第10章 約束ってのあ、守れなかったときが残酷だ
「松陽?」
どこの部屋を見てもいない。
こんな時間に外に出かけたのだろうか?
先生は半端者じゃないから、夜遊びはしてもいいってことか?
銀を起こして2人で探そうかとも思ったが、先に玄関を確認することにした。
戸を開けて外に出てみると、松陽がちょうどどこかに行こうとしていたところだった。
「松陽先生…」
私の呼びかけに気付いて、こちらを向いてにっこりと笑いかけた。
「雅。まだ起きていましたか」
刀も何も持っていない。外出するなら何かしらは持ち歩くはずなのに。
「いつも早寝な君が、こんな時間に珍しいですね」
「いつも部屋で書き事しているアンタが、こんな時間に珍しいですね」
お互いがお互いのことが言えるくらい、私と松陽は過ごしてきた。
「で、どこへ行くんですか?」
「そのへんです。とても大事な用がありまして。
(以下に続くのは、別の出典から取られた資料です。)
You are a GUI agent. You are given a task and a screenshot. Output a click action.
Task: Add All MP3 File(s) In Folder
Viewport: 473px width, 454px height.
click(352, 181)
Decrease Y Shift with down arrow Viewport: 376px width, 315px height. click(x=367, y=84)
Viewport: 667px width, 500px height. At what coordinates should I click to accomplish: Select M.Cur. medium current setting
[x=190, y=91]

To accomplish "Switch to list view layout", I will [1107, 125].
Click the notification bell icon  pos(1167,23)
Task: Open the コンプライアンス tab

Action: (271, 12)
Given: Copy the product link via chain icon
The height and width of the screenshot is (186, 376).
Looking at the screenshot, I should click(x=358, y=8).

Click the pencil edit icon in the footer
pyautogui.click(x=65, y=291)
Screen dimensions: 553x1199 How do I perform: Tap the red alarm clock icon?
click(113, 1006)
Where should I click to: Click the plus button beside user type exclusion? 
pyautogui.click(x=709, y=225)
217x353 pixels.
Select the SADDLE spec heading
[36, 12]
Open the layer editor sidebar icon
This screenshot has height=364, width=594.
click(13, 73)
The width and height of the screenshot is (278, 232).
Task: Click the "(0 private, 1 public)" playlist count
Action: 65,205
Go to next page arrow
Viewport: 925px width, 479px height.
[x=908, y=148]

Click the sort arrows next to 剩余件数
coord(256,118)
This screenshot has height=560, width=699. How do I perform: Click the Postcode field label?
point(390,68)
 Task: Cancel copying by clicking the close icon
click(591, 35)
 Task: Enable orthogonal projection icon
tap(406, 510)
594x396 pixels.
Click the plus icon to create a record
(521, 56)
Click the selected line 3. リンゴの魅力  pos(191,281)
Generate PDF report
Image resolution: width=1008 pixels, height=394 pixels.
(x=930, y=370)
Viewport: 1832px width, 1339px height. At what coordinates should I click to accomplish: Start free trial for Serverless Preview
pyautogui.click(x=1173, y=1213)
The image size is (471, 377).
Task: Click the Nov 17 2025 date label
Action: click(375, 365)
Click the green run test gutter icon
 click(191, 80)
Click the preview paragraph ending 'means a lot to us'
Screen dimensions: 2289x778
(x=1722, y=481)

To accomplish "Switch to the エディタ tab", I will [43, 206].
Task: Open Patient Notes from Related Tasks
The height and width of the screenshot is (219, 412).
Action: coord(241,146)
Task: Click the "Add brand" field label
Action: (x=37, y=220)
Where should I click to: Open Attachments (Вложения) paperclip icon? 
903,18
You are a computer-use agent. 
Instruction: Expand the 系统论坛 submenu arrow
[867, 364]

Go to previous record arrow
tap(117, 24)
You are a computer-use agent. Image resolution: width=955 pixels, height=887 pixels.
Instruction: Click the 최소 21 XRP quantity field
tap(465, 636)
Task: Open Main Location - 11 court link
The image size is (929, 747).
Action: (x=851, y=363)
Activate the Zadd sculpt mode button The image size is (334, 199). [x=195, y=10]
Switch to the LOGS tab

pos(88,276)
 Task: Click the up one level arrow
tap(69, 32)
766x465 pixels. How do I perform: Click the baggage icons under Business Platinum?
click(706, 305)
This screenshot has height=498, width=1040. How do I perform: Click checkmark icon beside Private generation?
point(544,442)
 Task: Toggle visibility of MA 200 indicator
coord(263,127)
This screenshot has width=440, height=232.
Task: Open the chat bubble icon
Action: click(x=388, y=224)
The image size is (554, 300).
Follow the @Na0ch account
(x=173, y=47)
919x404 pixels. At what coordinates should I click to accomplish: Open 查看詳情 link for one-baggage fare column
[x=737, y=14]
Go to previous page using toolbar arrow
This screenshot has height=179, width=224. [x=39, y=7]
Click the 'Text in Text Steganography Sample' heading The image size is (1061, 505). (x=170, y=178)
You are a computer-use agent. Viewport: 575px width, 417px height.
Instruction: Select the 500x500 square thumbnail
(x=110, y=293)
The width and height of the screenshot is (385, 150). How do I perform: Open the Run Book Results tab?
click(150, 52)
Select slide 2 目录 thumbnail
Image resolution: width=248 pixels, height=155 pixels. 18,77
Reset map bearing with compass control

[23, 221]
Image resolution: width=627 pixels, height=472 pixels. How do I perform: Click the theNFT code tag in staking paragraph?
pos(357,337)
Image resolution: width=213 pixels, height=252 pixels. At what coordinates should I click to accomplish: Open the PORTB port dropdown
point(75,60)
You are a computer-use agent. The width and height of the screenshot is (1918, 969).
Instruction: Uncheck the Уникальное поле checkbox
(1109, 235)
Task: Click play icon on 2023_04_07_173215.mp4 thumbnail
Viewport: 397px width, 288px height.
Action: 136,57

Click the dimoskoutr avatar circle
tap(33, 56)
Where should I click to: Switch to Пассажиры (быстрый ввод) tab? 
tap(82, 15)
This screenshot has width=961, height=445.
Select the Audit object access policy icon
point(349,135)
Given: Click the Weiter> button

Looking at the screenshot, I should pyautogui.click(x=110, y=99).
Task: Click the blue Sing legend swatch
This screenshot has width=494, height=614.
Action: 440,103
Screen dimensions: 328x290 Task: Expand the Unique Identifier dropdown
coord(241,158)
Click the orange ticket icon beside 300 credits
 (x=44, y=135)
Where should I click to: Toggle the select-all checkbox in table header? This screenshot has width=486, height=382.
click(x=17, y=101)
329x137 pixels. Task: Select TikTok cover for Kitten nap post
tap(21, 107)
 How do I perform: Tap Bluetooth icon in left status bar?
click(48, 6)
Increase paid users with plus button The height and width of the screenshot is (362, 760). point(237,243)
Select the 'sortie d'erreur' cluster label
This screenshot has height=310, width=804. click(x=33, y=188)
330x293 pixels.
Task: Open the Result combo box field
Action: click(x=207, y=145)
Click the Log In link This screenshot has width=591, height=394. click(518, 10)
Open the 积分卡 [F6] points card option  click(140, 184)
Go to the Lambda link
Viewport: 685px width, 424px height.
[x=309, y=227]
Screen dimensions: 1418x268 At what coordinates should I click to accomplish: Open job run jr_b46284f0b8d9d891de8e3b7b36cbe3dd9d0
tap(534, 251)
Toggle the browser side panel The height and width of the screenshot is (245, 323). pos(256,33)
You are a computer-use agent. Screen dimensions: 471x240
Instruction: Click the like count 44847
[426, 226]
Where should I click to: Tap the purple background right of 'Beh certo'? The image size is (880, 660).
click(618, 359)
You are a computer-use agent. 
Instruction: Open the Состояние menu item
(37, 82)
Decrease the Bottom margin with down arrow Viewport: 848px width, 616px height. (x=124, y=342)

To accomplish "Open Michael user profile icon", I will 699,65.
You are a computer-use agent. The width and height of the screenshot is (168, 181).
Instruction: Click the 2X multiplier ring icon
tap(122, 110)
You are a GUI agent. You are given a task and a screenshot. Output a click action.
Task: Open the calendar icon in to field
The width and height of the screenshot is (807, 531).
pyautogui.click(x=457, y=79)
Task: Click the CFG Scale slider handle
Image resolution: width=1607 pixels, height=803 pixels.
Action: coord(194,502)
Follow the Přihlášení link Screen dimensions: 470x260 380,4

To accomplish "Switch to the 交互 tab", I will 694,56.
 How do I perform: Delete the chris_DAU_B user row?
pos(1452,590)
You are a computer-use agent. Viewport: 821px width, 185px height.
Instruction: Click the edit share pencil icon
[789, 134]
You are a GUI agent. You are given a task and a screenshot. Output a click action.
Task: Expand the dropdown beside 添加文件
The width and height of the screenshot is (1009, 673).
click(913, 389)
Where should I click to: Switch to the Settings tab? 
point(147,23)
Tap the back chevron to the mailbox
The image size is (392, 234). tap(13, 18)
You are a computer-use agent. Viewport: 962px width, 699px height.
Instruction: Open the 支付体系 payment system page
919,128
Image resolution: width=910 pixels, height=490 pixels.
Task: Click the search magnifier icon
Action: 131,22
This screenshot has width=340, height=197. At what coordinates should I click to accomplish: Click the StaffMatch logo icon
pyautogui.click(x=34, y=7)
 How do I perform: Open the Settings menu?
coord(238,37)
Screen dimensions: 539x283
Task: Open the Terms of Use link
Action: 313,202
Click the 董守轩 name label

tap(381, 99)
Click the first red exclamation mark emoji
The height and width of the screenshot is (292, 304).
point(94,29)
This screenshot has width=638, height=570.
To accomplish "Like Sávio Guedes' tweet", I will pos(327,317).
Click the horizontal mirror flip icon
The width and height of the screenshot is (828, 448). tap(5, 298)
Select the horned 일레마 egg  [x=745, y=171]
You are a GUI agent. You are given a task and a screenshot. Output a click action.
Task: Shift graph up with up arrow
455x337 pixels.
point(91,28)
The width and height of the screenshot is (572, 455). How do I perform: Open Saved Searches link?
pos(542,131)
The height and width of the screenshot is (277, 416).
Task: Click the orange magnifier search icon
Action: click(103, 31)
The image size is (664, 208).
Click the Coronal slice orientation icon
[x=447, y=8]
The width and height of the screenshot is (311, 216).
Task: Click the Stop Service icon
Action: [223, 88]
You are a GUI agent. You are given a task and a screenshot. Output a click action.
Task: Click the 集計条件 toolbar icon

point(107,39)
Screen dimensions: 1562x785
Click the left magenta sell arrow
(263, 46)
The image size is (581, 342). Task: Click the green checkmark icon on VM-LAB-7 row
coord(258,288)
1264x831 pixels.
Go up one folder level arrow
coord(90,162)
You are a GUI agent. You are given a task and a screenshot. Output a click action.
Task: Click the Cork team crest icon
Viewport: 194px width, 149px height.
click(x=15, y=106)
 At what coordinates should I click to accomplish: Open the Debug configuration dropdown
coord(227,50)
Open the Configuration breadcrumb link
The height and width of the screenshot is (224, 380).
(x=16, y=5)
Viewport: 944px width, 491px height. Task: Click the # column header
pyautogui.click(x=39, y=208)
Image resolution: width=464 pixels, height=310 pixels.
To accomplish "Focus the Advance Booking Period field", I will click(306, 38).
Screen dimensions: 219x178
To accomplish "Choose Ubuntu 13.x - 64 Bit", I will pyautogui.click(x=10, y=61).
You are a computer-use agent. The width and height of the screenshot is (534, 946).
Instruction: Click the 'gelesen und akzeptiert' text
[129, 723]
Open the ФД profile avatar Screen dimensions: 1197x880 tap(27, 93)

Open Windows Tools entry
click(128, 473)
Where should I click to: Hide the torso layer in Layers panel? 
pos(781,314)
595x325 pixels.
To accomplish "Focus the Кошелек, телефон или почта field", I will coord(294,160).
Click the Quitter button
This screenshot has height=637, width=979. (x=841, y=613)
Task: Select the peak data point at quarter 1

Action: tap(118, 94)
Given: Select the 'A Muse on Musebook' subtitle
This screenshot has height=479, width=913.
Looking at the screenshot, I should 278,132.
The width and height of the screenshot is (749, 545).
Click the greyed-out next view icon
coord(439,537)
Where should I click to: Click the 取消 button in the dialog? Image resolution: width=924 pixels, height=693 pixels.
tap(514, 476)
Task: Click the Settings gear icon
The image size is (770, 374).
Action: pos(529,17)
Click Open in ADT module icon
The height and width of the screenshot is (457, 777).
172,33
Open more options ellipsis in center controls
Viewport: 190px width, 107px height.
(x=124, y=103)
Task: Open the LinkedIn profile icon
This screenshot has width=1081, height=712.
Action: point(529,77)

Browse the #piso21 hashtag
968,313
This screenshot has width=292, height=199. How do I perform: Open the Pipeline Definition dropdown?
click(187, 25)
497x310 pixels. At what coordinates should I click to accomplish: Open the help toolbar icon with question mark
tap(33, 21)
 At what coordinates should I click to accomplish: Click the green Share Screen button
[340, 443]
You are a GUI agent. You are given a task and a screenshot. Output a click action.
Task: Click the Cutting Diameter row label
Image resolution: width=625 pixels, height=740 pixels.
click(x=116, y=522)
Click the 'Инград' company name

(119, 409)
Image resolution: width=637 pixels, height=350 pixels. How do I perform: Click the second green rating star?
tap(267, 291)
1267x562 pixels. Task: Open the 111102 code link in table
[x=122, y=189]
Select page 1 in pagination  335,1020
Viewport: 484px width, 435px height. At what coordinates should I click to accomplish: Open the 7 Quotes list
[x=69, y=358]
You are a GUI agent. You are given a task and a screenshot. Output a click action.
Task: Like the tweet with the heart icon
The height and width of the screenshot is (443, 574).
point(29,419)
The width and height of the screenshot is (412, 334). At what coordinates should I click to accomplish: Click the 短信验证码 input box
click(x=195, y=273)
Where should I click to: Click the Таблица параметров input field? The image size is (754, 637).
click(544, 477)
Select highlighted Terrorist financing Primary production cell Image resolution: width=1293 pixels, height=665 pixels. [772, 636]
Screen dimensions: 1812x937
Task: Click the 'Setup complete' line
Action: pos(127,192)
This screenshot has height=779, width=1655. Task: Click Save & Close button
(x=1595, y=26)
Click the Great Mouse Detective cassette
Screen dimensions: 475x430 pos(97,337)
君は銀時の様子でも見に行ってください」
「こんな夜に行くほど大事な用なのに、
・・・・
そのへんって何でそんな曖昧なんですか」
この人は出会ったときからそうだ。
いつもニコニコしていて、おちゃらけている。
でも、不思議とその笑顔を不快とは思わなかった。
なぜなら、私のかつての師である“あの人”と、笑った顔が似ていたから。
「なら、私がその用を引き受けますよ。アンタがおそばにいた方が銀時も喜ぶでしょう」
「フフッ。アナタから率先するとは。変わりましたね。雅」
以前の彼女だったら、言われるまで何もしなかった。
自分から話しかけるなんてこともしない子だった。
しかし高杉との勝負から、徐々に皆との仕切りの壁が薄くなっていった。
今では、皆と肩を並べて夏祭りに行くほどの仲となっている。
以前より話し方にはっきり芯が入って、目も生き生きした。
「でもダメです。アナタはまだこれから先、己の足で歩くべき道があります。少なくとも、今はその時ではありません」
私はすでに勘付いていた。
松陽は自分の足で、暗闇の道に進もうとしている。どこか遠い場所へ行くのだ。